§ **TASK BRIEF**: Rewrite the following items as a numbered list, leaving out the blank lines.

┌─ DATA LINES

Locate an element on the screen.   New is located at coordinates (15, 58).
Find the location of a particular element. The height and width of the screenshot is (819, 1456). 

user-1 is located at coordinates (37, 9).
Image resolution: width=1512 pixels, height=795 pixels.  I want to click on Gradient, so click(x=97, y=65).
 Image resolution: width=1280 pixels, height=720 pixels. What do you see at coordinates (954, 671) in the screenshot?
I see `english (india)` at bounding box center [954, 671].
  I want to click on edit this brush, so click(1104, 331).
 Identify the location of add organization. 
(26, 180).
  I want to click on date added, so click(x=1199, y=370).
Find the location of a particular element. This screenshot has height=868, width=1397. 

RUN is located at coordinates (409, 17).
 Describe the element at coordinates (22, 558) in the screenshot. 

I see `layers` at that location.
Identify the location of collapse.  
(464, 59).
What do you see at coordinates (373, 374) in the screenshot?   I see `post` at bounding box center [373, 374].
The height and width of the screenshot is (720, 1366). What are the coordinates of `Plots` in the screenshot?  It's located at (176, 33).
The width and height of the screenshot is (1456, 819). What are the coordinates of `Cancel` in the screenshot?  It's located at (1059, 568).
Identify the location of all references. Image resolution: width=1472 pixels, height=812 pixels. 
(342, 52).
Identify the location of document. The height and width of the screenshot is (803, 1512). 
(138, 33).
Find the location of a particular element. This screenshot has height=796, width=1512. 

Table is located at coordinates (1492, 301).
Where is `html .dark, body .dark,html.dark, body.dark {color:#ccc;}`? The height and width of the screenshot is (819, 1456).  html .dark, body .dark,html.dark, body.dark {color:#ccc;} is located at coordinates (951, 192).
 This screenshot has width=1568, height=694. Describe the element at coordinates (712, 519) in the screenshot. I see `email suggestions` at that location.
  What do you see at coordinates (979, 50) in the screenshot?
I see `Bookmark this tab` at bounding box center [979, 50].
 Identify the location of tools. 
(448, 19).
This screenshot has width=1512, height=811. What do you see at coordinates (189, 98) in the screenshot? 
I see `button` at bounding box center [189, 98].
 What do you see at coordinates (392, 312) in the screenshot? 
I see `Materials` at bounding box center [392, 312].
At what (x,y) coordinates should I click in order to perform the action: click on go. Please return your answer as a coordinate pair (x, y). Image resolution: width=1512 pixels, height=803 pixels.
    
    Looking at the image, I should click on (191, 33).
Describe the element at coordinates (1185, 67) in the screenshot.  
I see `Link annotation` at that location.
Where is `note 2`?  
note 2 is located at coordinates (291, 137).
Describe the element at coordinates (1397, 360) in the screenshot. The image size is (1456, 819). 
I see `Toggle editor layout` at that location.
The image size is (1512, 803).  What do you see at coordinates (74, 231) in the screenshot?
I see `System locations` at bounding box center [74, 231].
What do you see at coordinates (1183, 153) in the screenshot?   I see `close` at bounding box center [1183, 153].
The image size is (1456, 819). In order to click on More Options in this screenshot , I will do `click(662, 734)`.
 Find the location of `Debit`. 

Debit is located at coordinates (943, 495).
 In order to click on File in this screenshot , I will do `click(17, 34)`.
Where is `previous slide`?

└─

§ **RESPONSE TO THE TASK**:
1. Locate an element on the screen.   New is located at coordinates (15, 58).
2. Find the location of a particular element. The height and width of the screenshot is (819, 1456). 
3. user-1 is located at coordinates (37, 9).
4. Image resolution: width=1512 pixels, height=795 pixels.  I want to click on Gradient, so click(x=97, y=65).
5.  Image resolution: width=1280 pixels, height=720 pixels. What do you see at coordinates (954, 671) in the screenshot?
6. I see `english (india)` at bounding box center [954, 671].
7.   I want to click on edit this brush, so click(1104, 331).
8.  Identify the location of add organization. 
9. (26, 180).
10.   I want to click on date added, so click(x=1199, y=370).
11. Find the location of a particular element. This screenshot has height=868, width=1397. 
12. RUN is located at coordinates (409, 17).
13.  Describe the element at coordinates (22, 558) in the screenshot. 
14. I see `layers` at that location.
15. Identify the location of collapse.  
16. (464, 59).
17. What do you see at coordinates (373, 374) in the screenshot?   I see `post` at bounding box center [373, 374].
18. The height and width of the screenshot is (720, 1366). What are the coordinates of `Plots` in the screenshot?  It's located at (176, 33).
19. The width and height of the screenshot is (1456, 819). What are the coordinates of `Cancel` in the screenshot?  It's located at (1059, 568).
20. Identify the location of all references. Image resolution: width=1472 pixels, height=812 pixels. 
21. (342, 52).
22. Identify the location of document. The height and width of the screenshot is (803, 1512). 
23. (138, 33).
24. Find the location of a particular element. This screenshot has height=796, width=1512. 
25. Table is located at coordinates (1492, 301).
26. Where is `html .dark, body .dark,html.dark, body.dark {color:#ccc;}`? The height and width of the screenshot is (819, 1456).  html .dark, body .dark,html.dark, body.dark {color:#ccc;} is located at coordinates (951, 192).
27.  This screenshot has width=1568, height=694. Describe the element at coordinates (712, 519) in the screenshot. I see `email suggestions` at that location.
28.   What do you see at coordinates (979, 50) in the screenshot?
29. I see `Bookmark this tab` at bounding box center [979, 50].
30.  Identify the location of tools. 
31. (448, 19).
32. This screenshot has width=1512, height=811. What do you see at coordinates (189, 98) in the screenshot? 
33. I see `button` at bounding box center [189, 98].
34.  What do you see at coordinates (392, 312) in the screenshot? 
35. I see `Materials` at bounding box center [392, 312].
36. At what (x,y) coordinates should I click in order to perform the action: click on go. Please return your answer as a coordinate pair (x, y). Image resolution: width=1512 pixels, height=803 pixels.
37.     Looking at the image, I should click on (191, 33).
38. Describe the element at coordinates (1185, 67) in the screenshot.  
39. I see `Link annotation` at that location.
40. Where is `note 2`?  
41. note 2 is located at coordinates (291, 137).
42. Describe the element at coordinates (1397, 360) in the screenshot. The image size is (1456, 819). 
43. I see `Toggle editor layout` at that location.
44. The image size is (1512, 803).  What do you see at coordinates (74, 231) in the screenshot?
45. I see `System locations` at bounding box center [74, 231].
46. What do you see at coordinates (1183, 153) in the screenshot?   I see `close` at bounding box center [1183, 153].
47. The image size is (1456, 819). In order to click on More Options in this screenshot , I will do `click(662, 734)`.
48.  Find the location of `Debit`. 
49. Debit is located at coordinates (943, 495).
50.  In order to click on File in this screenshot , I will do `click(17, 34)`.
51. Where is `previous slide`?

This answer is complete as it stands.